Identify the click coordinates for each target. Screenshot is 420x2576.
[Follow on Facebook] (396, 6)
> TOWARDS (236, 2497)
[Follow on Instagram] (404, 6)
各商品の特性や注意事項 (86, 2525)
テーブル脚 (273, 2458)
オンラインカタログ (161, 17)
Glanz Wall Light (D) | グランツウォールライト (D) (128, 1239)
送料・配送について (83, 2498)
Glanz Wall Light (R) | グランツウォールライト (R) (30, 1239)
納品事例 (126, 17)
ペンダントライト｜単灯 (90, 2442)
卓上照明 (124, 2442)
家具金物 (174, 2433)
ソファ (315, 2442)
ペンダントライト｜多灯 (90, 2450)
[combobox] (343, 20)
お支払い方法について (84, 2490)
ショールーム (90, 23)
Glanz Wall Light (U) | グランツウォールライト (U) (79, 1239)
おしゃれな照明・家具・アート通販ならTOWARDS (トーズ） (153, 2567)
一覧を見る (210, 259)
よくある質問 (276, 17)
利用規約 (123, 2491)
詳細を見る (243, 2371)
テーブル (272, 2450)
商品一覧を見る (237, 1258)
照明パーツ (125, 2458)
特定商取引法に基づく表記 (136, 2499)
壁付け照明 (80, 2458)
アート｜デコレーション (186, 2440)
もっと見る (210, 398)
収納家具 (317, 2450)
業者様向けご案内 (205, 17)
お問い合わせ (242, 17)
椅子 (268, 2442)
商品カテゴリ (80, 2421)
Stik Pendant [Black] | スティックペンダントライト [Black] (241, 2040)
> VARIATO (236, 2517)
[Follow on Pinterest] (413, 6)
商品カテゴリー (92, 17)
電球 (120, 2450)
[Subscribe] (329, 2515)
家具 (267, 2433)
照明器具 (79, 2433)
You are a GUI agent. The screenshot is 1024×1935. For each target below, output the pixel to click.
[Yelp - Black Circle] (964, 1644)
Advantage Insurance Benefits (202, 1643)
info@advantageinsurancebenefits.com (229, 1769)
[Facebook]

Your objective => For each line above that contains the word "Wall", make a copy.

Result for this task =>
Glanz Wall Light (D) | グランツウォールライト (D) (128, 1239)
Glanz Wall Light (R) | グランツウォールライト (R) (30, 1239)
Glanz Wall Light (U) | グランツウォールライト (U) (79, 1239)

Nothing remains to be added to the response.